Van Gogh’s Cypresses Get the Blockbuster Treatment with a Treasure-Filled Met Show

What makes a blockbuster art exhibition: size or quality? Back in 1990, when the Van Gogh Museum lured nearly 140 Vincent van Gogh paintings and drawings to Amsterdam, it seemed that the appeal of a big, expensive survey hinged on the length of its decorated checklist. No surprise, then, that 1.2 million people saw that retrospective, with some even camping out in the summer heat to make it into the show.

More than 30 years on, here comes the Met’s “Van Gogh’s Cypresses,” which suggests something very different about blockbusters today. Even though it includes just 44 works, the show, which opens to the public on Monday, is likely to attract big crowds all the same. Perhaps quantity is no longer as important as it once was.

Related Articles

Among those 44 works, there are some bona fide masterpieces. The Starry Night (1889), van Gogh’s famed image of a swirling night sky with a dominating cypress tree, has made the short trip from the Museum of Modern Art, journeying 25 blocks north. It’s been a decade since that painting left MoMA, and it’s a joy to see it share space with gems that have traveled much farther, from locales as distant as São Paulo, Amsterdam, and Copenhagen.

Sure, “Van Gogh’s Cypresses” is modest, occupying just three galleries in a museum that spans four blocks. And sure, it’s not a retrospective either. But you simply cannot beat the spark felt when this many paintings of this high a caliber are assembled in one space.

Installation view of “Van Gogh’s Cypresses,” 2023, at Metropolitan Museum of Art, New York. Photo Richard Lee/Courtesy Metropolitan Museum of Art

The show is organized around van Gogh’s depictions of trees he saw throughout Arles and Saint-Rémy, the Provençal communes where he spent his time between 1888 and his death in 1890. Susan Alyson Stein, the show’s curator, passionately stumps for the importance of these conifers to van Gogh’s oeuvre, going so far as to write in the catalogue that they have gone sorely “unrecognized.”

Stein’s fascination with van Gogh’s arboreal obsession is totally understandable. Almost always, the cypresses are the real stars of the paintings here, trumping the warping wheat fields, flowerbeds, and people beneath. Take Wheat Field with Cypresses (1889), a gem of the Met’s collection, in which a tree shoots upward, spearing wispy clouds that roll across the sky like waves. Van Gogh has applied his pine-colored paint so thickly, the tree’s leaves take on a sculptural quality.

The version of this painting that van Gogh termed the “definitive” one, on loan from London’s National Gallery and also from 1889, is boring by comparison, his violent handling of paint dulled by the decision to render it relatively flat. It’s a sharp composition that’s impossible to deaden entirely, however. It’s been well over a century since these two paintings have been reunited, and let’s hope we don’t have to wait another for them to come together once more.

Van Gogh, whose mental health continued to waver as he painted these works, once said that he had rendered the trees “as I see them.” That’s telling: he painted them tall and firm amid landscapes that roil with intense, curlicuing strokes, as though they were the only things he could count on to remain largely unchanged in a world exceeding his grip.

**RAW DATA**
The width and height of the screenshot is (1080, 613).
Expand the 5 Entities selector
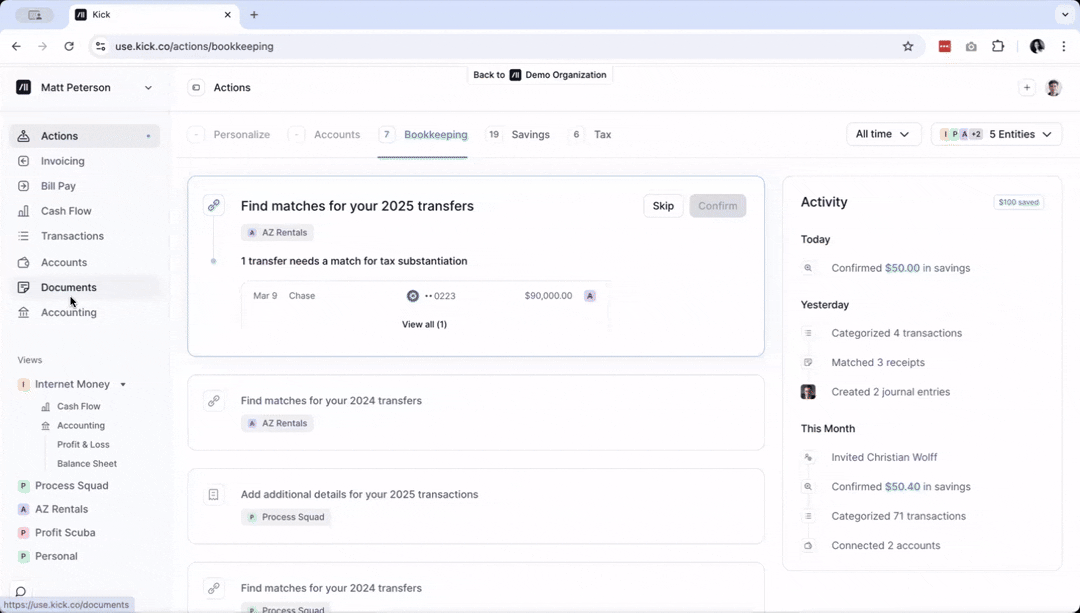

**EXERCISE DESCRIPTION**
Translate this sentence from the article on van Gogh's cypresses into Spanish: "Stein’s fascination with van Gogh’s arboreal obsession is totally understandable."

**COMPLETED TASK**
La fascinación de Stein por la obsesión arbórea de van Gogh es totalmente comprensible.